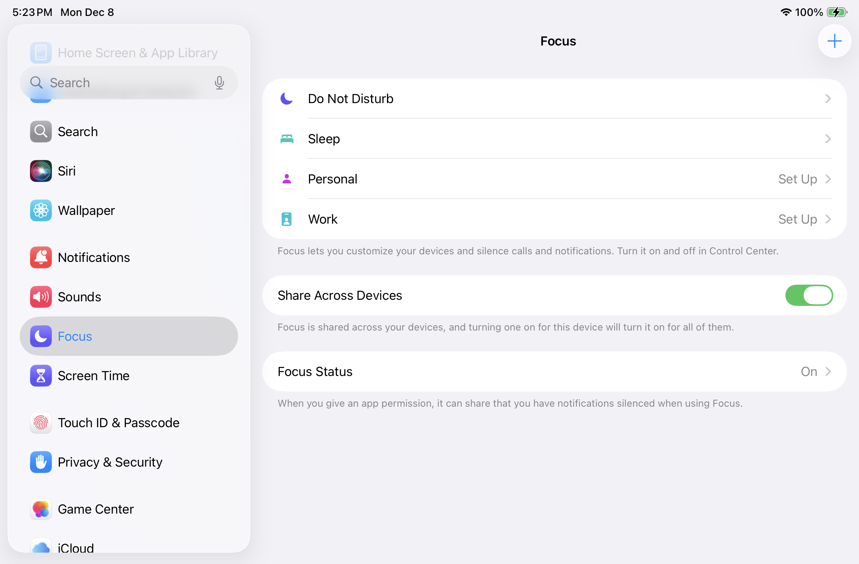Tap Set Up next to Work

click(x=798, y=219)
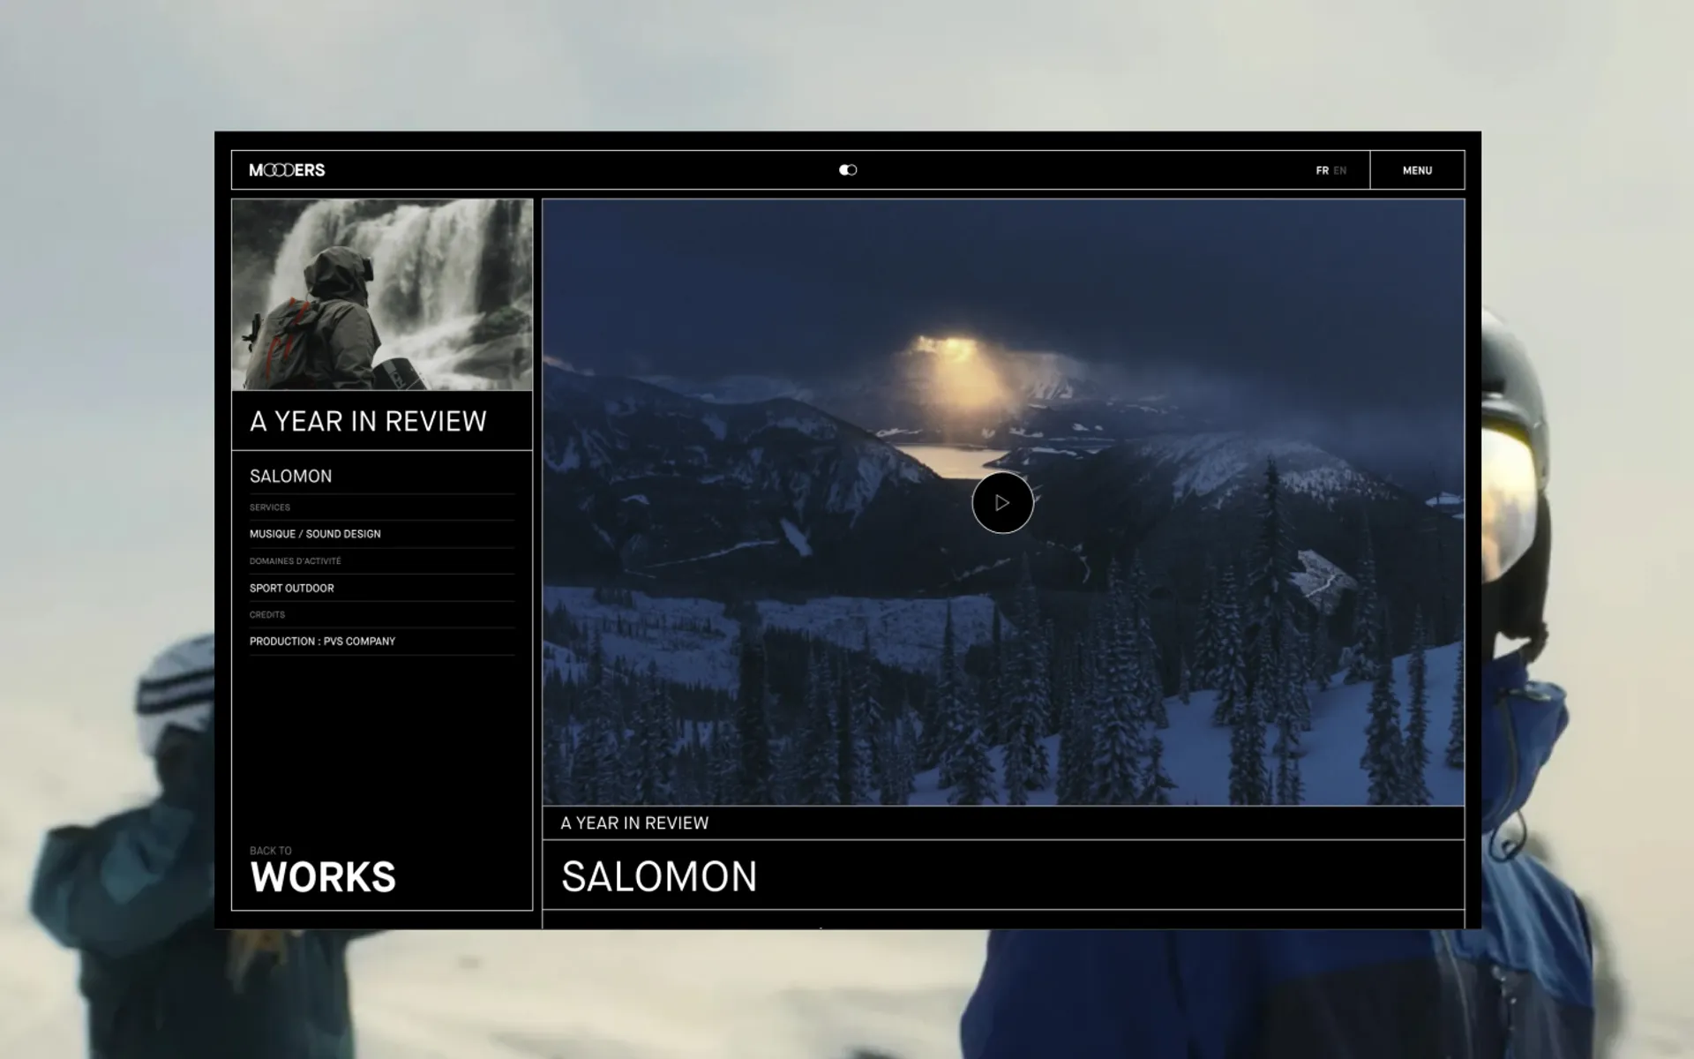Image resolution: width=1694 pixels, height=1059 pixels.
Task: Open the waterfall hiker thumbnail
Action: point(382,295)
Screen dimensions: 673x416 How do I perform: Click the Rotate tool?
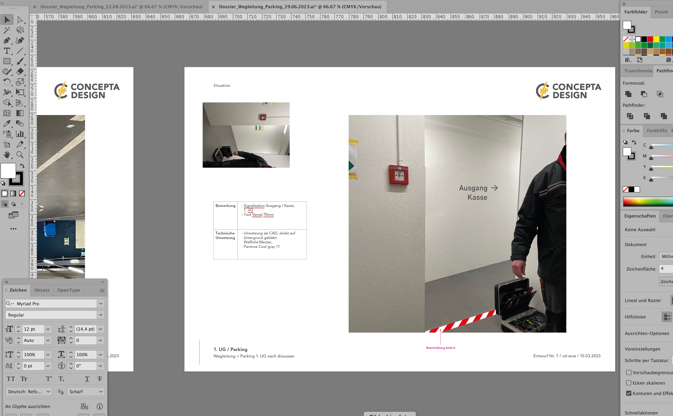tap(7, 82)
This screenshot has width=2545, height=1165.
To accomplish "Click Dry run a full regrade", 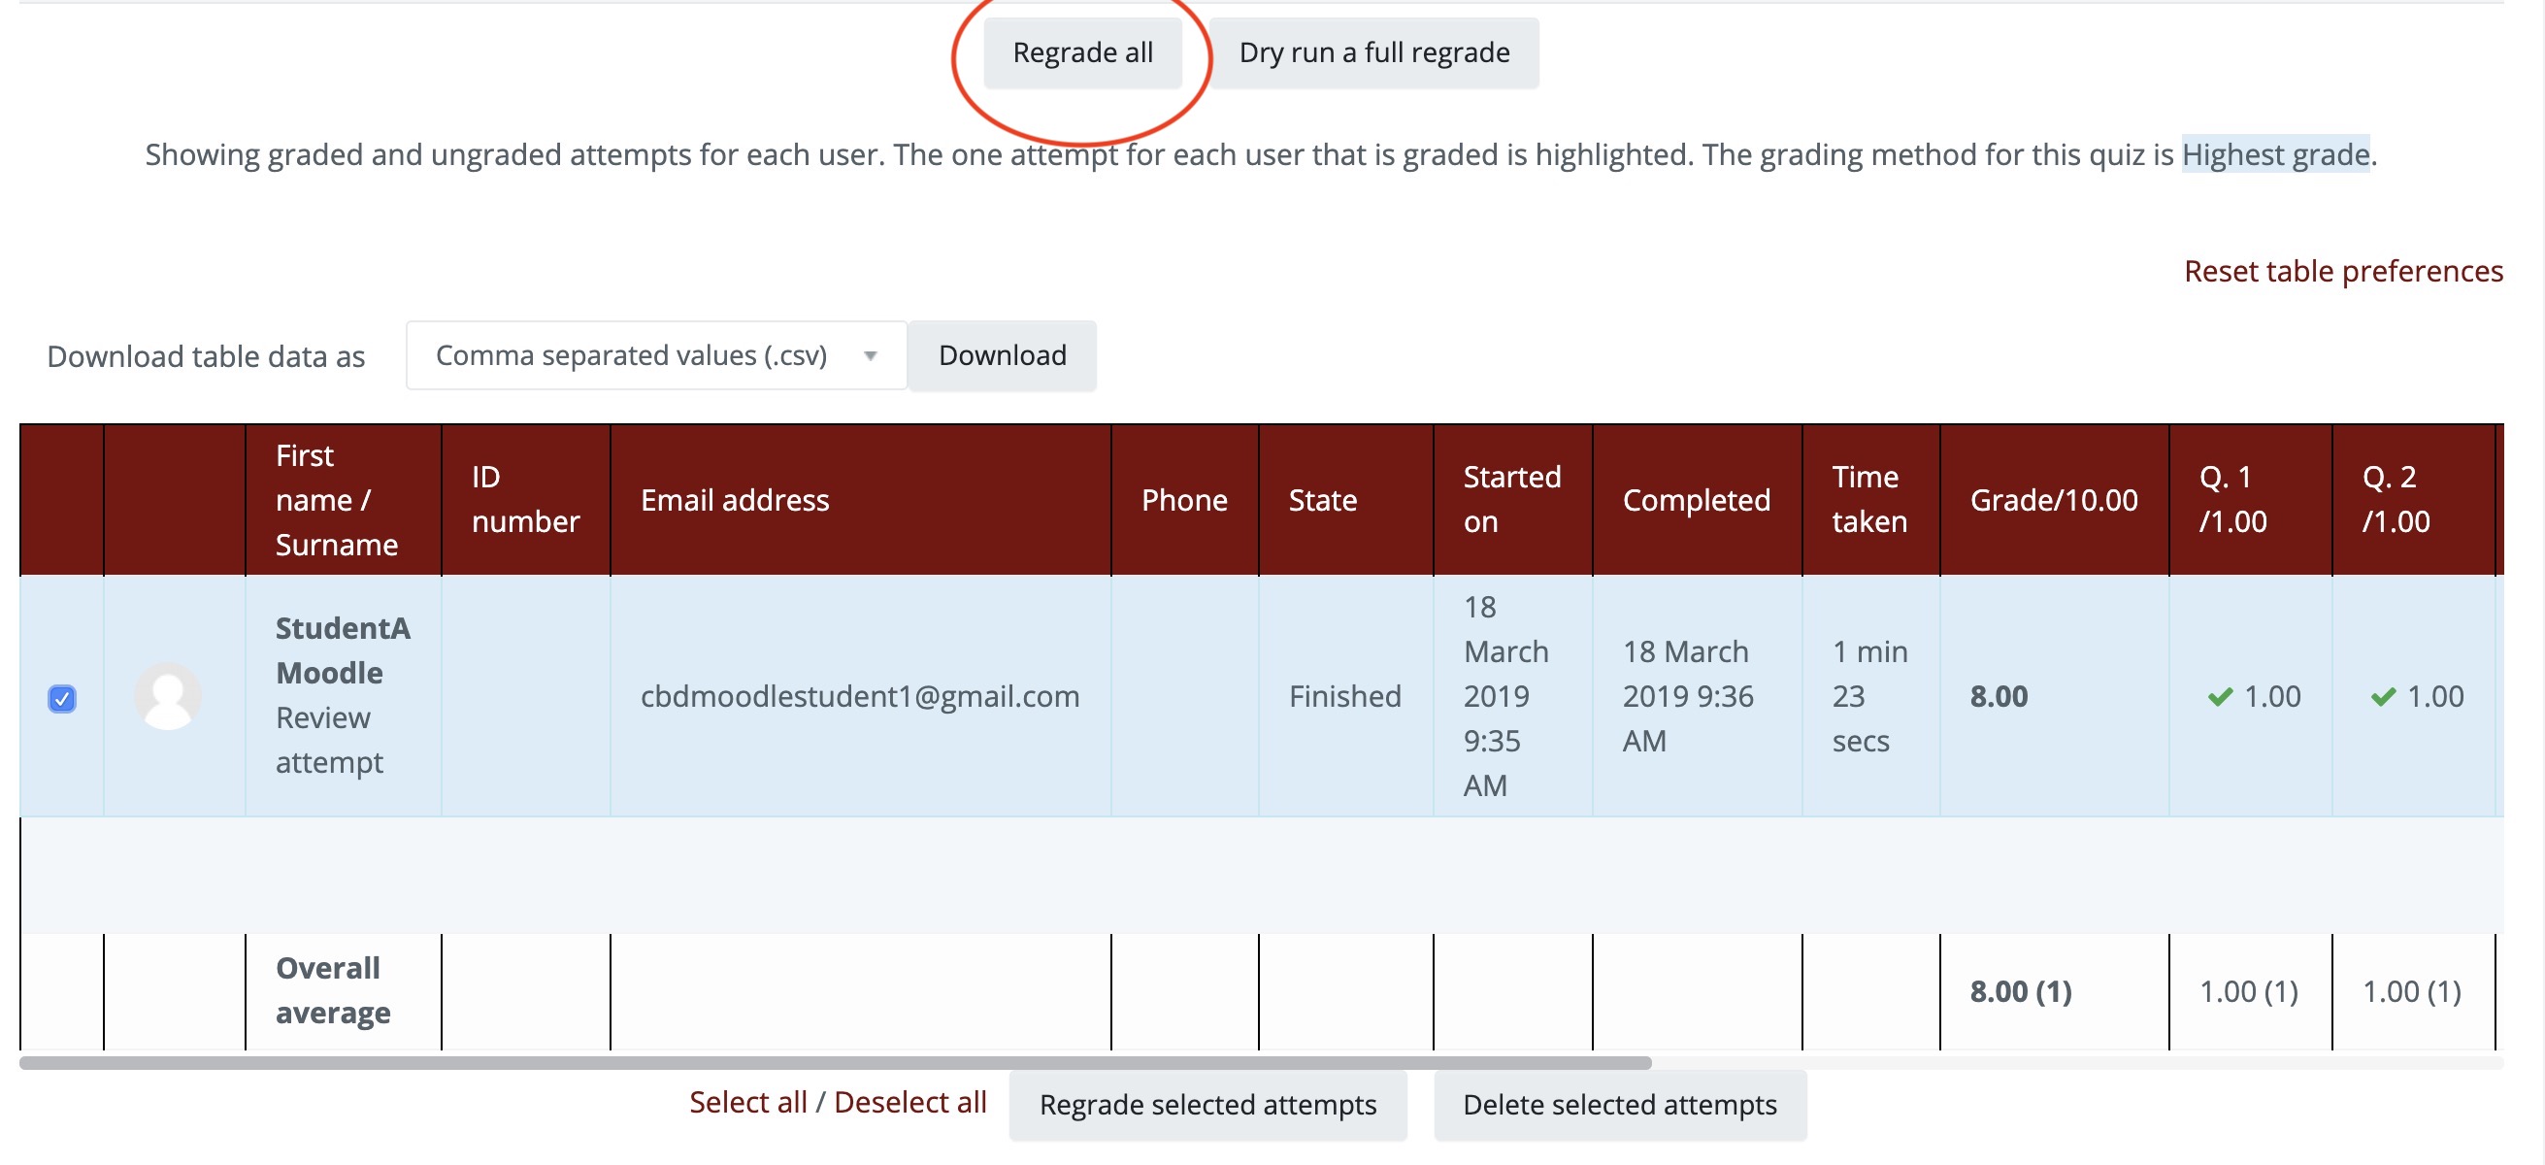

────────────────

◆ EXERCISE OBJECTIVE
The lines from the one that contains "Screen dimensions: 673x416" through the end of the data, repeated exactly and with no pictures, make up the whole answer.

◆ REPLY TO THE TASK
Screen dimensions: 673x416 How do I perform: Click the Rotate tool?
tap(7, 82)
This screenshot has width=2545, height=1165.
To accomplish "Click Dry run a full regrade", 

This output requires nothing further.